Text section:
The main purpose of intellectual property law is to encourage the creation of a wide variety of intellectual goods.[9] To achieve this, the law gives people and businesses property rights to the information and intellectual goods they create, usually for a limited period of time. This gives economic incentive for their creation, because it allows people to benefit from the information and intellectual goods they create, and allows them to protect their ideas and prevent copying.[9] These economic incentives are expected to stimulate innovation and contribute to the technological progress of countries, which depends on the extent of protection granted to innovators.[10]
The intangible nature of intellectual property presents difficulties when compared with traditional property like land or goods. Unlike traditional property, intellectual property is "indivisible", since an unlimited number of people can "consume" an intellectual good without it being depleted. Additionally, investments in intellectual goods suffer from problems of appropriation: a landowner can surround their land with a robust fence and hire armed guards to protect it, but a producer of information or literature can usually do very little to stop their first buyer from replicating it and selling it at a lower price. Balancing rights so that they are strong enough to encourage the creation of intellectual goods but not so strong that they prevent the goods' wide use is the primary focus of modern intellectual property law.[11]
History[edit]
The Statute of Monopolies (1624) and the British Statute of Anne (1710) are seen as the origins of patent law and copyright respectively,[12] firmly establishing the concept of intellectual property.

Given information:

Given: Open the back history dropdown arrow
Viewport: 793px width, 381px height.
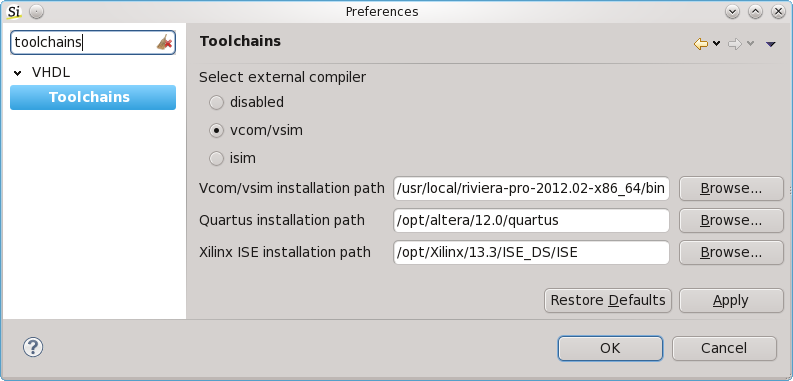Looking at the screenshot, I should click(716, 44).
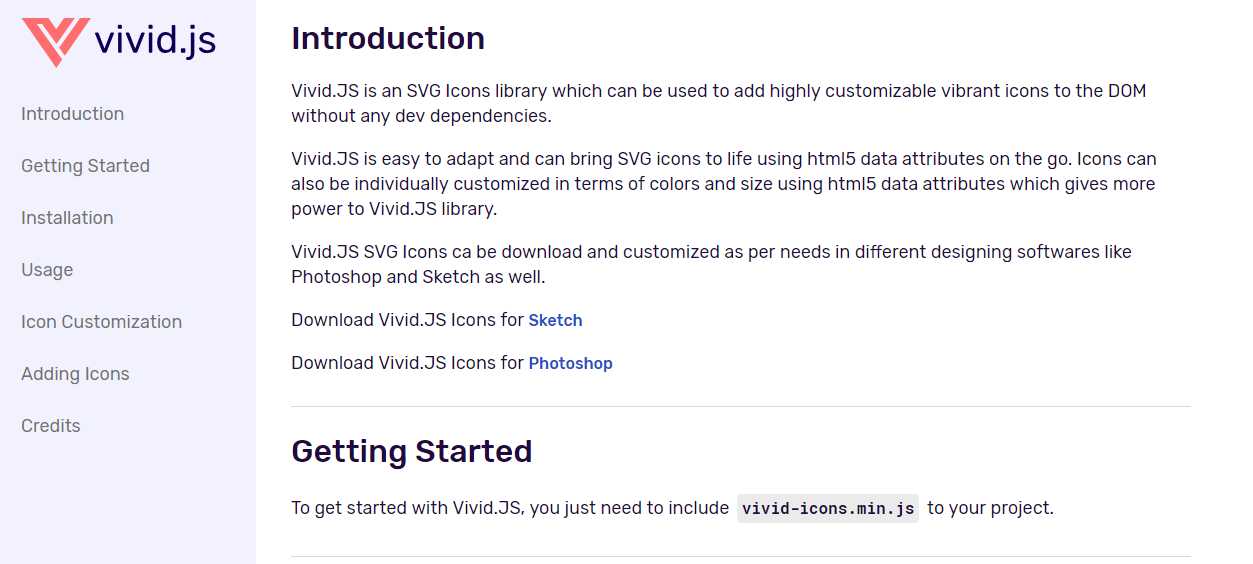The width and height of the screenshot is (1253, 564).
Task: Jump to the Usage sidebar item
Action: pyautogui.click(x=47, y=270)
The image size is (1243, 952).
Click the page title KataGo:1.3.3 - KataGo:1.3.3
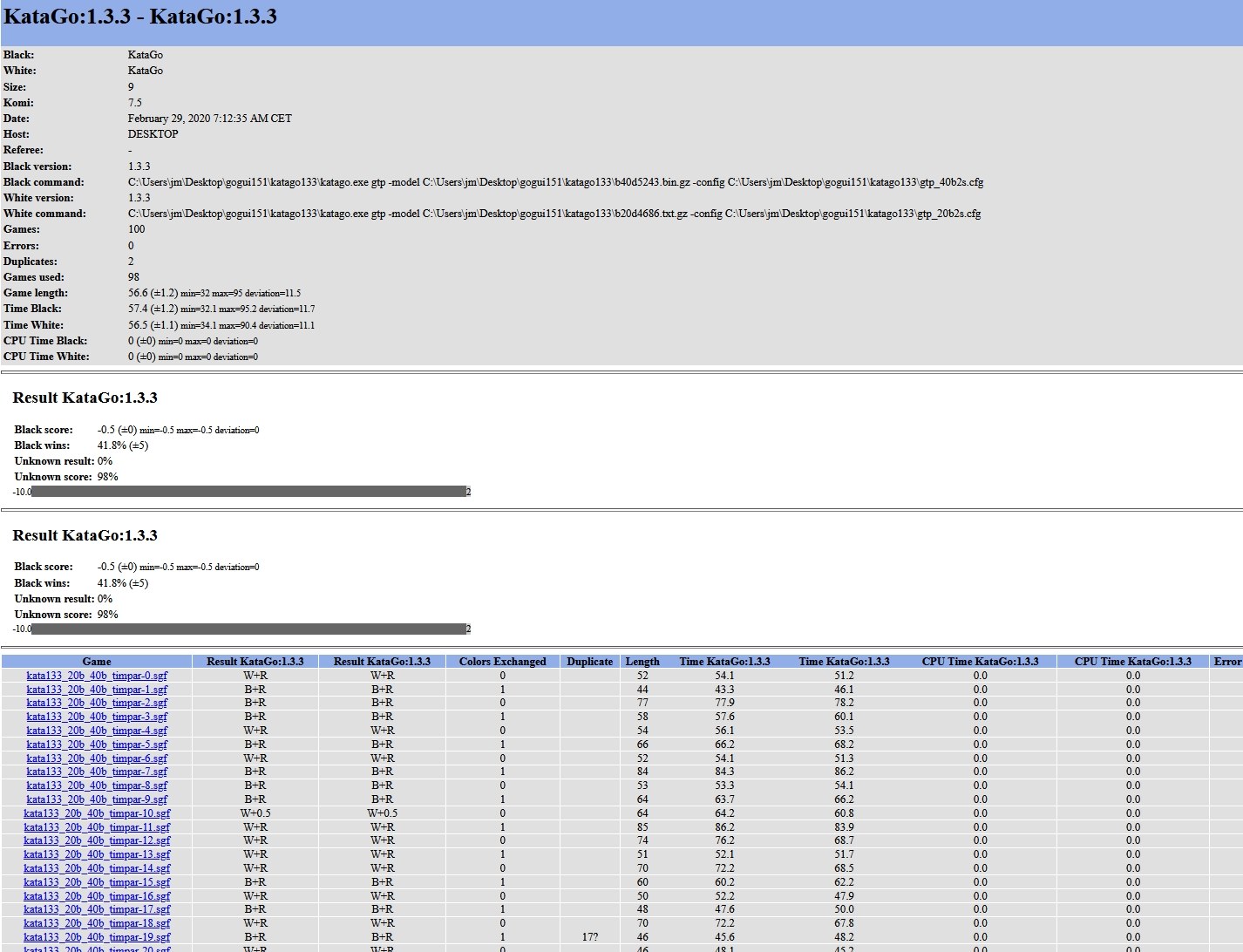tap(140, 17)
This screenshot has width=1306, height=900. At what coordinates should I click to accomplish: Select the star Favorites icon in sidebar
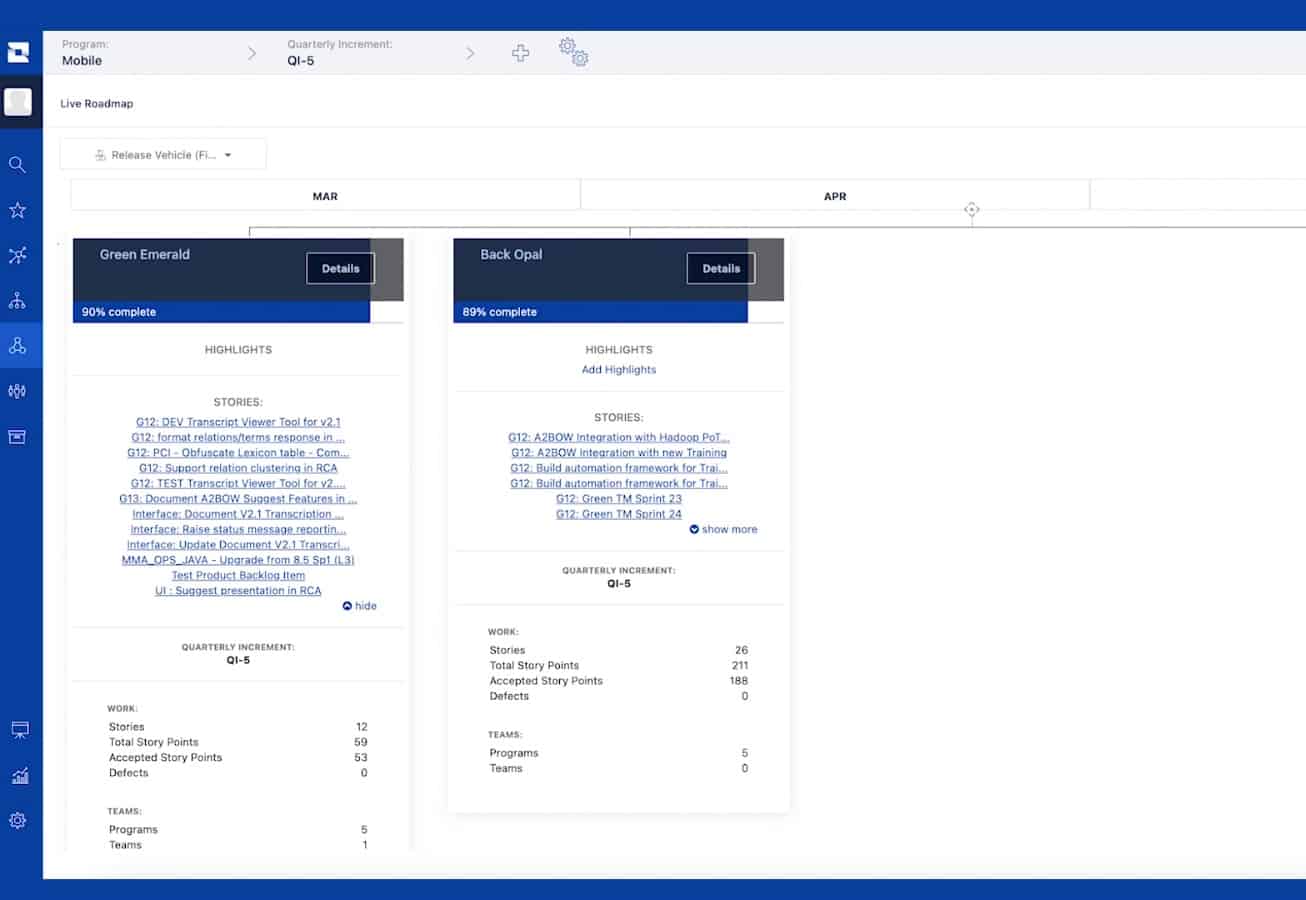point(18,210)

List of tasks:
A. According to the text on intellectual property, what is the primary focus of modern intellectual property law?
B. Please continue the text on intellectual property from its last sentence.

Answers to the exercises:
A. Balancing rights so that they are strong enough to encourage the creation of intellectual goods but not so strong that they prevent the goods' wide use.

B.
"Literary property" was the term predominantly used in the British legal debates of the 1760s and 1770s over the extent to which authors and publishers of works also had rights deriving from the common law of property (Millar v Taylor (1769), Hinton v Donaldson (1773), Donaldson v Becket (1774)). The first known use of the term intellectual property dates to this time, when a piece published in the Monthly Review in 1769 used the phrase.[13] The first clear example of modern usage goes back as early as 1808, when it was used as a heading title in a collection of essays.[14]
The German equivalent was used with the founding of the North German Confederation whose constitution granted legislative power over the protection of intellectual property (Schutz des geistigen Eigentums) to the confederation.[15] When the administrative secretariats established by the Paris Convention (1883) and the Berne Convention (1886) merged in 1893, they located in Berne, and also adopted the term intellectual property in their new combined title, the United International Bureaux for the Protection of Intellectual Property.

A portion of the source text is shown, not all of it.